### Directive a
Transcribe everything in the Iver Johnson tools thread from "a adjustable wrench" down to "posted awhile back.".

### Document excerpt
_ _ _ _ _ _ _
# Iver Johnson Issued Tools 1896



## Rusty McNickel (Apr 11, 2016)

Greeting All,

According to their 1896 & 97 catalogs and perhaps later years, IJ issued tools in a kit with each bicycle. Does anyone know specifically what tools were provided?

Thanks....


----------



## redline1968 (Apr 11, 2016)

a adjustable wrench is one of the tools.


----------



## Iverider (Apr 12, 2016)

There was a bottom bracket tool and a screwdriver as well.
I believe Ivrjhnsn has one of the bottom bracket tools. 
This is a photo he posted awhile back.



 


IJ_1915_35 by VW Sightings, on Flickr


----------



## Rusty McNickel (Apr 12, 2016)

Thanks to all responses. The list is as suspected except for the bb spanner. It likely is a later issue. There is nothing on my '96 that would interface with that. In fact the exposed bb races are knurled/notched and fixed to rotate with the crank arms. 

Cheers!


----------



## filmonger (Apr 13, 2016)




----------



## locomotion (Apr 13, 2016)

yeah those are the only ones I have as well
the screwdriver, the adjustable wrench and the adjustable wrench with screwdriver
never found other ones


----------
_ _ _ _ _ _ _
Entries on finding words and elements
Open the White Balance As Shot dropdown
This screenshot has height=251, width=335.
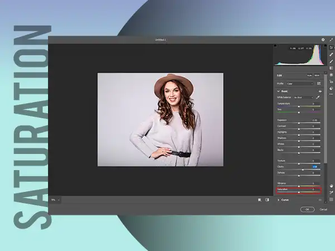303,97
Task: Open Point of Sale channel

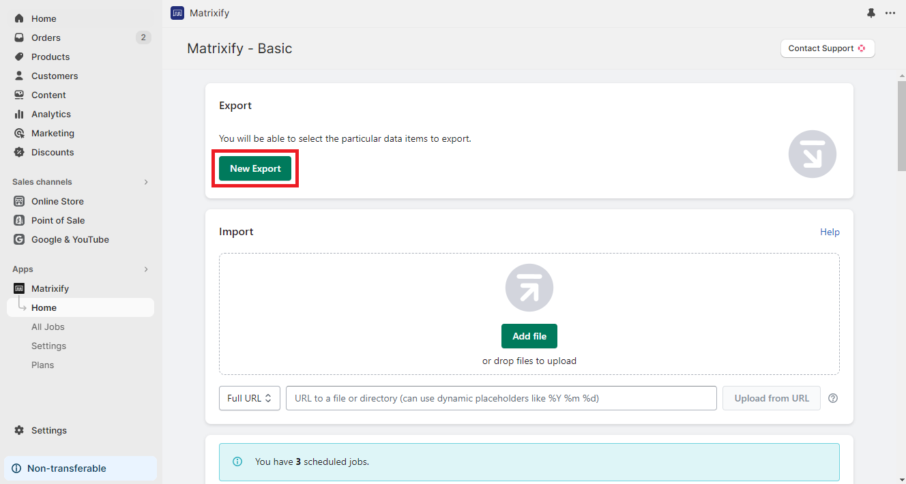Action: pos(58,220)
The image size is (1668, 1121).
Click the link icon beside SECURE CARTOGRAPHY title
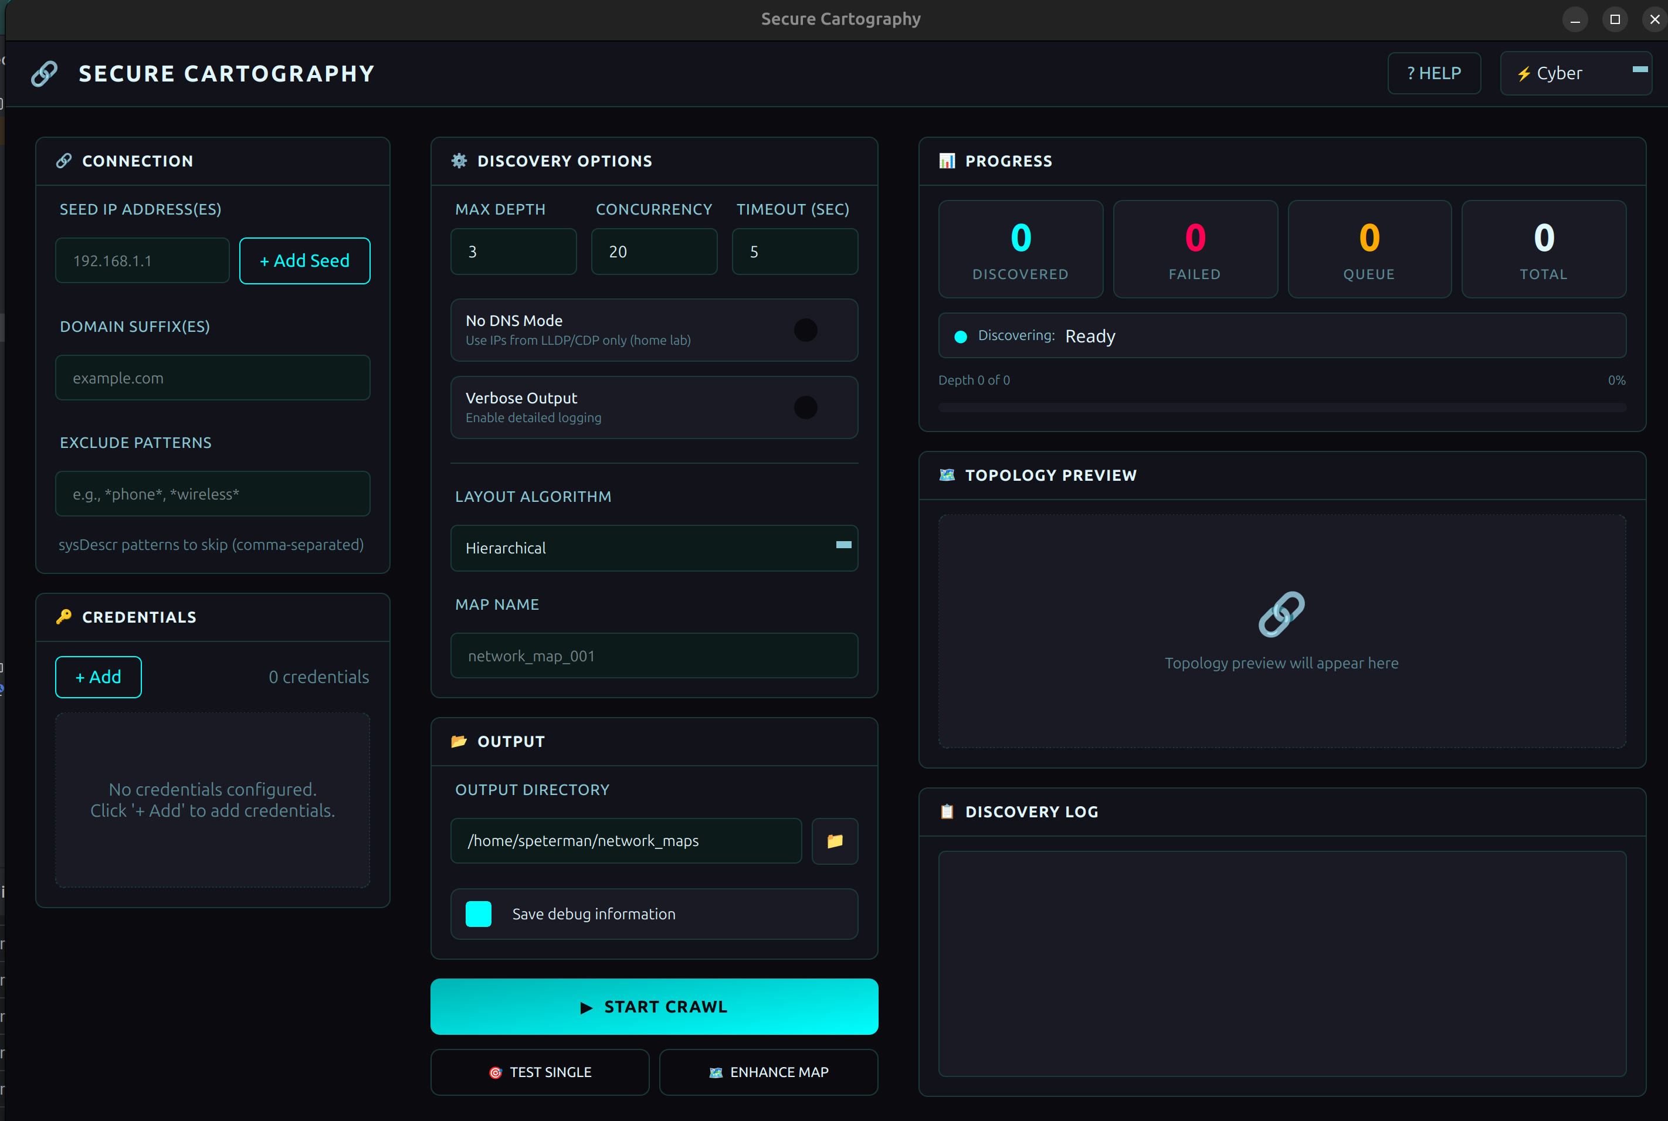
_ _ _ _ _ _ _
### Directive b
Restate every line of the entries above word for word, leaving out the pictures.

### Exercise result a
a adjustable wrench is one of the tools.


----------



## Iverider (Apr 12, 2016)

There was a bottom bracket tool and a screwdriver as well.
I believe Ivrjhnsn has one of the bottom bracket tools. 
This is a photo he posted awhile back.

### Exercise result b
Open the White Balance As Shot dropdown
This screenshot has height=251, width=335.
303,97
Task: Open Point of Sale channel

Action: pos(58,220)
The image size is (1668, 1121).
Click the link icon beside SECURE CARTOGRAPHY title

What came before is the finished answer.